■ What you will do ■
Extract every line of the material below that contains the string "button", copying each such line in full.
[Start of Rows]
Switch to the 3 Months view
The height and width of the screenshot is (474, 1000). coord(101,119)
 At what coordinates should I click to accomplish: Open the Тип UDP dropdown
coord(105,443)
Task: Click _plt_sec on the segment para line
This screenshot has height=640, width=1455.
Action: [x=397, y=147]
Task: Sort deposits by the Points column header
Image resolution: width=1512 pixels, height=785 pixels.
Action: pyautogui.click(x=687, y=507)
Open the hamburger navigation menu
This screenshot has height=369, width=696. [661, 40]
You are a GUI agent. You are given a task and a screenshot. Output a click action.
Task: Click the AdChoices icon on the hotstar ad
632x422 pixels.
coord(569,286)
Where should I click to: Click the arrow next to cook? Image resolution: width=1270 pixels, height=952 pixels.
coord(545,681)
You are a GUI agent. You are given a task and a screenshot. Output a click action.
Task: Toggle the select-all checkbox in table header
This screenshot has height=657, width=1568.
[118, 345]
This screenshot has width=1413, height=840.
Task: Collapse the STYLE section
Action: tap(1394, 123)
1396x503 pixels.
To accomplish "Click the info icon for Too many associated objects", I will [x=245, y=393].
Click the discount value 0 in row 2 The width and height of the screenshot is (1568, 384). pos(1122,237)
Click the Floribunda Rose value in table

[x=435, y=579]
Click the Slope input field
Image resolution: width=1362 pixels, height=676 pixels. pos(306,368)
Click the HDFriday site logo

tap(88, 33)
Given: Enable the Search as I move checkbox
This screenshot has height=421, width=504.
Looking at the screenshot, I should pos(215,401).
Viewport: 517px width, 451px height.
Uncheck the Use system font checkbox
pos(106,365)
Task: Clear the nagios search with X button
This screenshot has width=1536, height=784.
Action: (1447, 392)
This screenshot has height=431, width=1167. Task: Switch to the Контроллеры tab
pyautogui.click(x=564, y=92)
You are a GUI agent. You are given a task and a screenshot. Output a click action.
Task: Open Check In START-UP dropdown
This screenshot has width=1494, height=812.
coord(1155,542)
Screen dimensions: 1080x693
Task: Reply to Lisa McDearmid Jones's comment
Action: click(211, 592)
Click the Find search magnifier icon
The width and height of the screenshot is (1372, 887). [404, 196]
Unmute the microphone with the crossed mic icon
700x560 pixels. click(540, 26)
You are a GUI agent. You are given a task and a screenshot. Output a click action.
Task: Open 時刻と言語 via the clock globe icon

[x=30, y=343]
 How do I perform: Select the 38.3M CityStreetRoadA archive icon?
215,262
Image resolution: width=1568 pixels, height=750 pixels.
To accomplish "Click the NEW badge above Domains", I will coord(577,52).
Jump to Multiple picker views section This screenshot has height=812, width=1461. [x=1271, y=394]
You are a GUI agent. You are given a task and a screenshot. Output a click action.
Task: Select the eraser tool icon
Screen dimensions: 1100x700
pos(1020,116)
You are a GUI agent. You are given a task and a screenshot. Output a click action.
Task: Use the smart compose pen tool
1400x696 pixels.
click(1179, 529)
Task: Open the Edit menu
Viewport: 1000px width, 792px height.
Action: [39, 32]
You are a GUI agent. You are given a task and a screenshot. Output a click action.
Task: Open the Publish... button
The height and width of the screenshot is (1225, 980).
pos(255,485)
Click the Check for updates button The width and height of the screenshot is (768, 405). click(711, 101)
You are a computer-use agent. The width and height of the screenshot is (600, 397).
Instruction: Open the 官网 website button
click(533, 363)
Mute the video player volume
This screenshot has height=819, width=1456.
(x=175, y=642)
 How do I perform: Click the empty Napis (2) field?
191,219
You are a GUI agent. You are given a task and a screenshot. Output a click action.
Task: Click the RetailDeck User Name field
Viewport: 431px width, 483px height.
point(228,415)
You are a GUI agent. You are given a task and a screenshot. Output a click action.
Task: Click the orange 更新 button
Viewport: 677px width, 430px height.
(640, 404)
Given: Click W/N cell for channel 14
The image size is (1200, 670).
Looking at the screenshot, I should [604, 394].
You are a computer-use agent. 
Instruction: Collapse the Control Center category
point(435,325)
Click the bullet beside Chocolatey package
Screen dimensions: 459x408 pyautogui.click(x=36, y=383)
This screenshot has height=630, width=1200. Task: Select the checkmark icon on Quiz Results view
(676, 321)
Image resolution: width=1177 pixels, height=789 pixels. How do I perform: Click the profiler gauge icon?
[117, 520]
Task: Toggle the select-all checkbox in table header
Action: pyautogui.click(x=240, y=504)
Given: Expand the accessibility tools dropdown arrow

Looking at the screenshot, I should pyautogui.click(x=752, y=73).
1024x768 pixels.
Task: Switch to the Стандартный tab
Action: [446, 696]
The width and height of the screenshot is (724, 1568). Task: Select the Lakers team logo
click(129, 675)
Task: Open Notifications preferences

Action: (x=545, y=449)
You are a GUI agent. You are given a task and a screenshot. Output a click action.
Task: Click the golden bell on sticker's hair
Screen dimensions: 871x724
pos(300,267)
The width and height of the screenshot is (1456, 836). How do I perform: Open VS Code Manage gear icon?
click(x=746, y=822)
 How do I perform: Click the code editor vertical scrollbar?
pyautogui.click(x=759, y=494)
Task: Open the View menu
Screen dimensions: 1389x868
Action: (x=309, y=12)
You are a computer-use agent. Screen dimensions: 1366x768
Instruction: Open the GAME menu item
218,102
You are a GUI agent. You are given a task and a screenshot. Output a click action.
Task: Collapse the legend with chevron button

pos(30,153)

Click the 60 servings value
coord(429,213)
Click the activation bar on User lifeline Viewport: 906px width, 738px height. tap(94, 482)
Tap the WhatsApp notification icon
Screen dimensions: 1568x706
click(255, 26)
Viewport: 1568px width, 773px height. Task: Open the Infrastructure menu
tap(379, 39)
[End of Rows]
■ Exercise output ■
Task: Clear the nagios search with X button
Task: Open the Publish... button
Click the Check for updates button The width and height of the screenshot is (768, 405). click(711, 101)
Instruction: Open the 官网 website button
Task: Click the orange 更新 button
Task: Collapse the legend with chevron button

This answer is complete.